> [What you are asked to do]:
Carry on the Flink modules text below, starting after its last sentence.
[start of Text section]
Modules allow users to extend Flink’s built-in objects, such as defining functions that behave like Flink built-in functions. They are pluggable, and while Flink provides a few pre-built modules, users can write their own.
For example, users can define their own geo functions and plug them into Flink as built-in functions to be used in Flink SQL and Table APIs. Another example is users can load an out-of-shelf Hive module to use Hive built-in functions as Flink built-in functions.
CoreModule
contains all of Flink’s system (built-in) functions and is loaded by default.
The HiveModule
provides Hive built-in functions as Flink’s system functions to SQL and Table API users.
Flink’s Hive documentation provides full details on setting up the module.
Users can develop custom modules by implementing the Module
interface.
To use custom modules in SQL CLI, users should develop both a module and its corresponding module factory by implementing
the ModuleFactory
interface.
A module factory defines a set of properties for configuring the module when the SQL CLI bootstraps.
[end of Text section]
[start of Records supplied]
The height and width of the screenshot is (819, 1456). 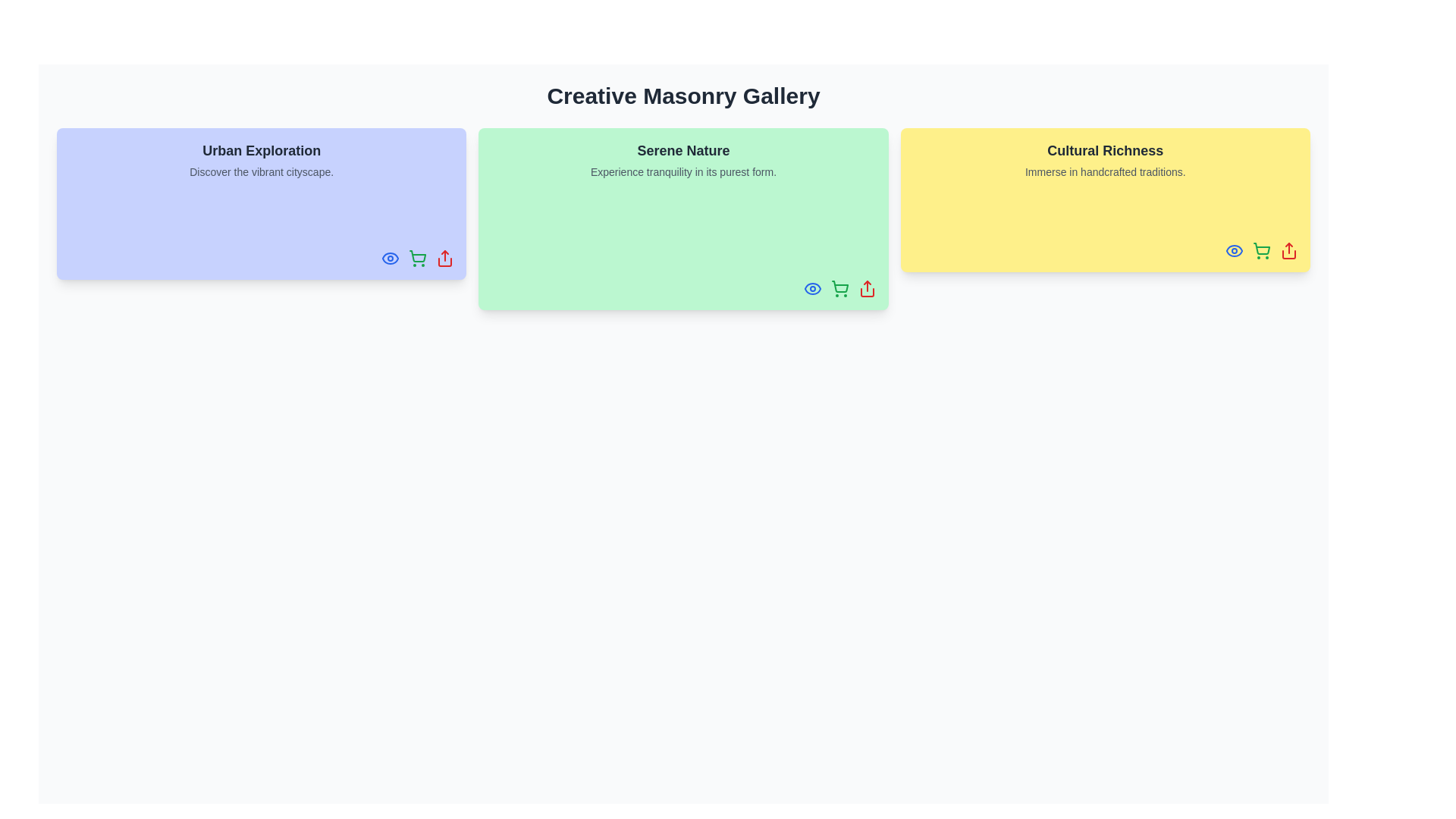 I want to click on the textual element that reads 'Discover the vibrant cityscape' located below the heading 'Urban Exploration' in the first card of three cards, so click(x=262, y=171).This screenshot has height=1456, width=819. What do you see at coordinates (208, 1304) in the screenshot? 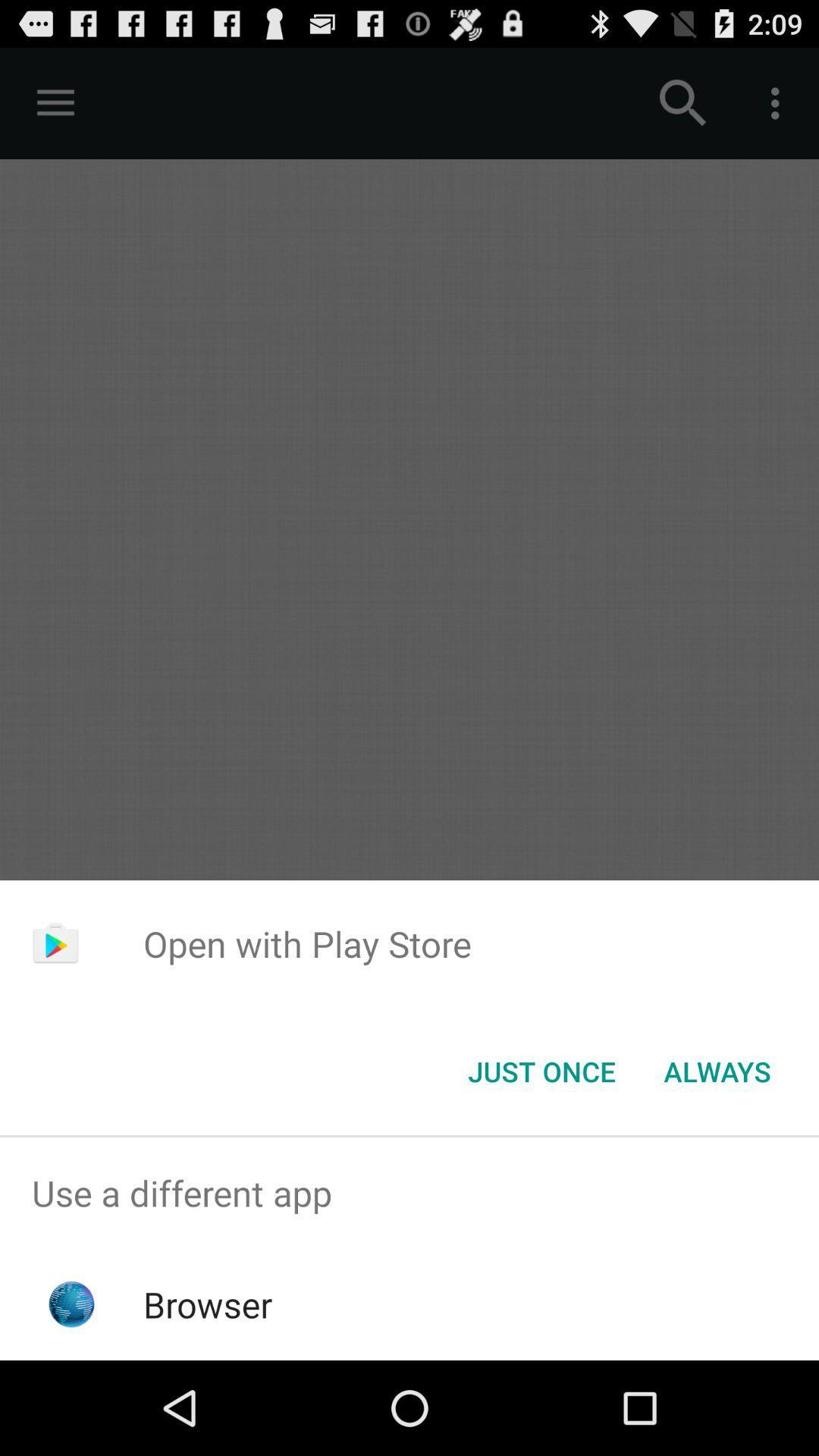
I see `item below the use a different` at bounding box center [208, 1304]. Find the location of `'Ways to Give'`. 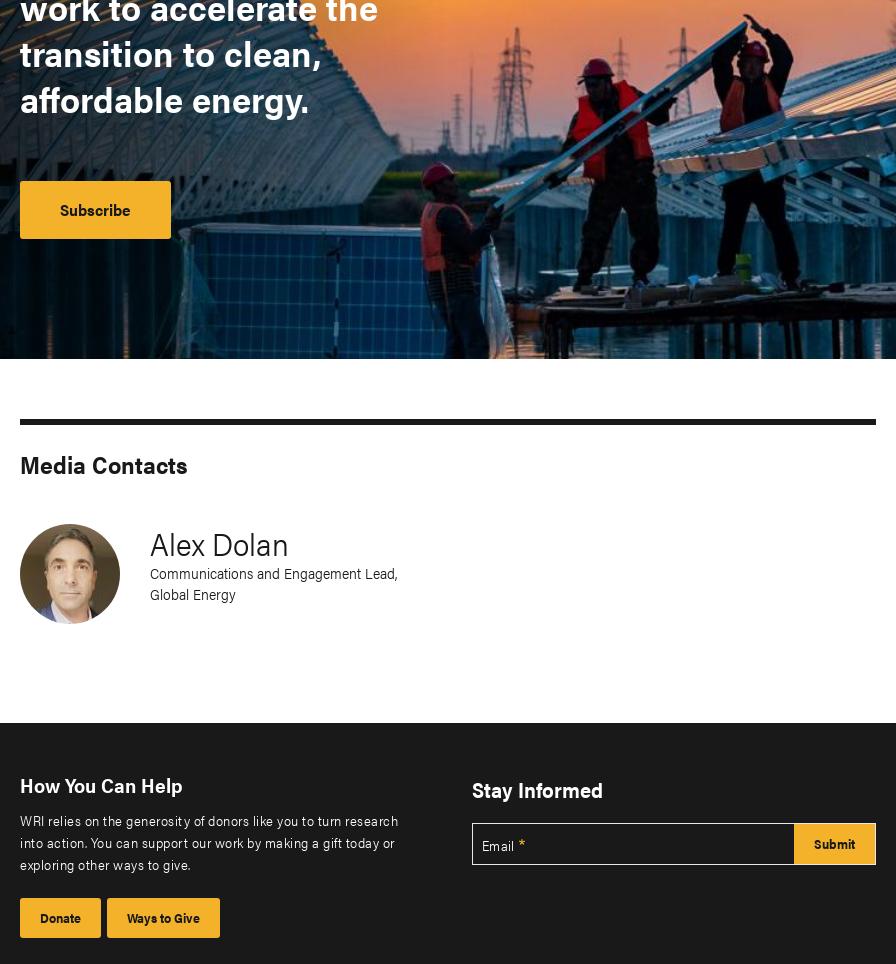

'Ways to Give' is located at coordinates (163, 916).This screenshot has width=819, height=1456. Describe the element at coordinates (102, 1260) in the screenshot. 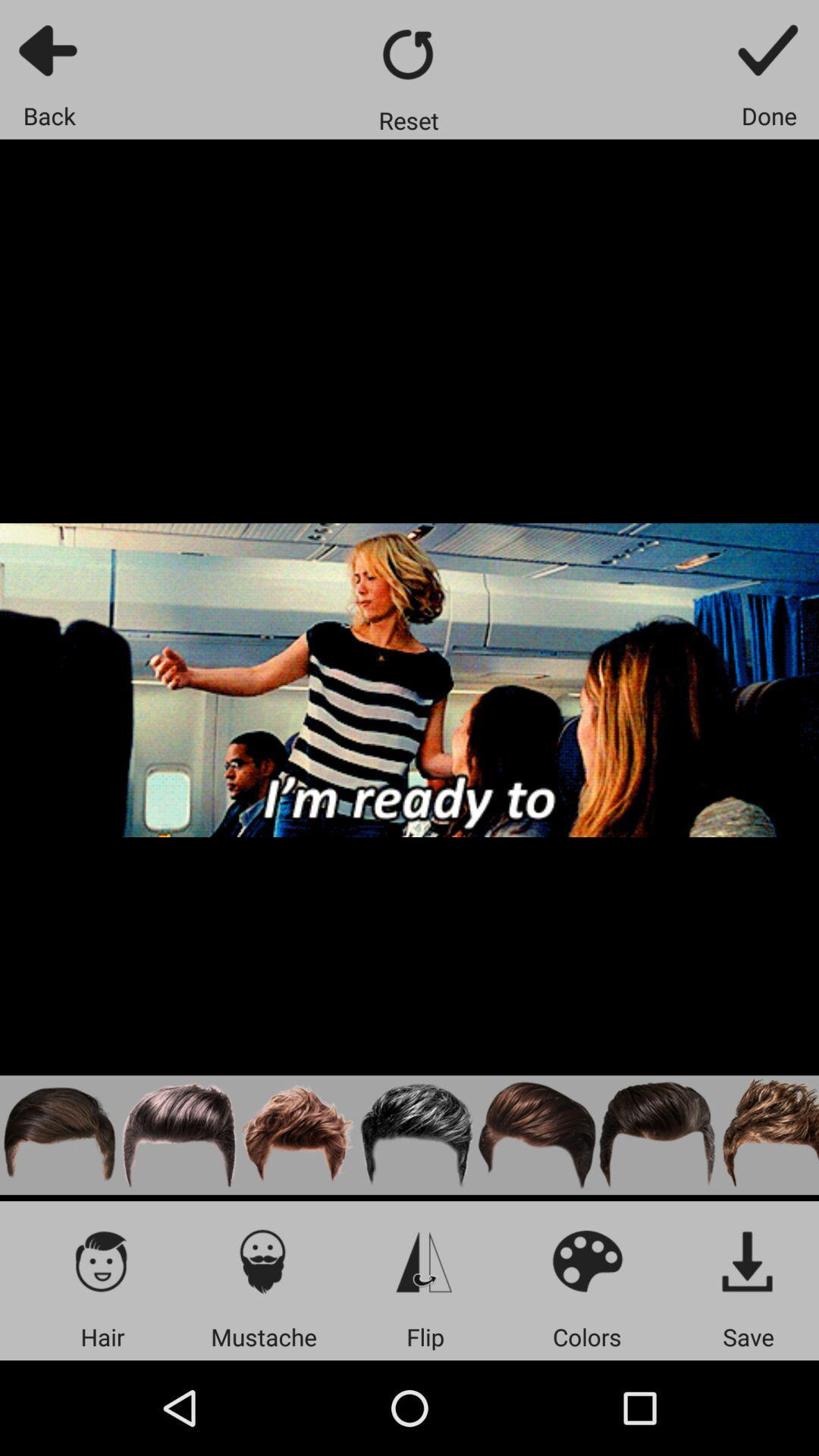

I see `hair icon` at that location.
[end of Records supplied]
> [Answer to the problem]:
Properties are passed to a discovery service where the service tries to match the properties to
a ModuleFactory
and instantiate a corresponding module instance.
Objects provided by modules are considered part of Flink’s system (built-in) objects; thus, they don’t have any namespaces.
When there are two objects of the same name residing in two modules, Flink always resolves the object reference to the one in the 1st loaded module.
Users can load and unload modules in an existing Flink session.
All modules defined using YAML must provide a type
property that specifies the type.
The following types are supported out of the box.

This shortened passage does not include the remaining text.